Sete anos após ter se formado em medicina pela Universidad de Ciencias Médicas de Guantánamo (UCM), Yureixy Rill Soto, de Cuba, viu no Programa Mais Médicos (PMM) uma oportunidade que deveria abraçar. “Para mim é um privilégio trabalhar no Brasil e para o bem estar da população brasileira. Sou estrangeiro e sinto isso. E imagino que os próprios brasileiros sentem aquela vontade, aquele desejo de fazer tudo de bom pela população carente do Brasil”, conta ele.

A primeira vez que Yureixy entrou no PMM foi em 2017, quando cumpriu os dois anos do contrato no interior da Bahia. Em 2019, ele voltou para Cuba, mas retornou ao Brasil no mesmo ano, para mais uma vez trabalhar pelo programa. Então veio a pandemia, e Yureixy foi para a linha de frente, realizando visitas domiciliares junto a outros profissionais do PMM. Com o arrefecimento da pandemia, o médico voltou a atender pela atenção básica, dessa vez no Subúrbio Ferroviário de Salvador, onde está hoje.
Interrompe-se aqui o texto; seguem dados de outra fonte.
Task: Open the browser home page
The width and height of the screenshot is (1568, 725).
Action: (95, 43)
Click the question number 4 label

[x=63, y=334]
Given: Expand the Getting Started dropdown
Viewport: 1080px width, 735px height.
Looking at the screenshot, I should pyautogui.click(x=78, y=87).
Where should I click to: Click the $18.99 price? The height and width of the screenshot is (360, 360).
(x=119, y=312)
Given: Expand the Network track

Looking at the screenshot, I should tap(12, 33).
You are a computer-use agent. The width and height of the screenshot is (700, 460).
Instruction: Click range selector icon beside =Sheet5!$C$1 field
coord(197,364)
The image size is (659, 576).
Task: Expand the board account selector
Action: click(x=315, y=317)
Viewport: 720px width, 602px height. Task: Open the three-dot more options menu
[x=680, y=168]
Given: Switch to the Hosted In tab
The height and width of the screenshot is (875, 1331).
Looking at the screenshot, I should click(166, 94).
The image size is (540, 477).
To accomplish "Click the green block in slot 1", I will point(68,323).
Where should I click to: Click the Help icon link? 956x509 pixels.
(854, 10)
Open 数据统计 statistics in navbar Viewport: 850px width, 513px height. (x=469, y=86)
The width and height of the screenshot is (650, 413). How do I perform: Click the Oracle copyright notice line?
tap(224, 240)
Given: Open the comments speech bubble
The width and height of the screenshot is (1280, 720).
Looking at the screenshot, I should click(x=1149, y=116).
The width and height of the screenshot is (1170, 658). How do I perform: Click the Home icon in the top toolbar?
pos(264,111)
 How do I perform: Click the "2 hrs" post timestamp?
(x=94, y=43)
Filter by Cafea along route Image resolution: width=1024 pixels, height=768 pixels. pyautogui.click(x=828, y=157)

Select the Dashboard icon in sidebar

Implantado em 2013 pela então presidenta Dilma Rousseff (PT) e conhecido por também contratar profissionais estrangeiros, o PMM foi criado para reforçar a atenção primária de saúde no SUS em municípios remotos. Em 2019, o ex-presidente Jair Bolsonaro (PL) criou o Médicos pelo Brasil (MpB), que iria substituir gradualmente o Mais Médicos, mas com as novas regras – em especial a não intermediação de Cuba no pagamento e a exigência da revalidação do diploma –, Cuba saiu do programa e mais de 8 mil médicos cubanos foram desvinculados.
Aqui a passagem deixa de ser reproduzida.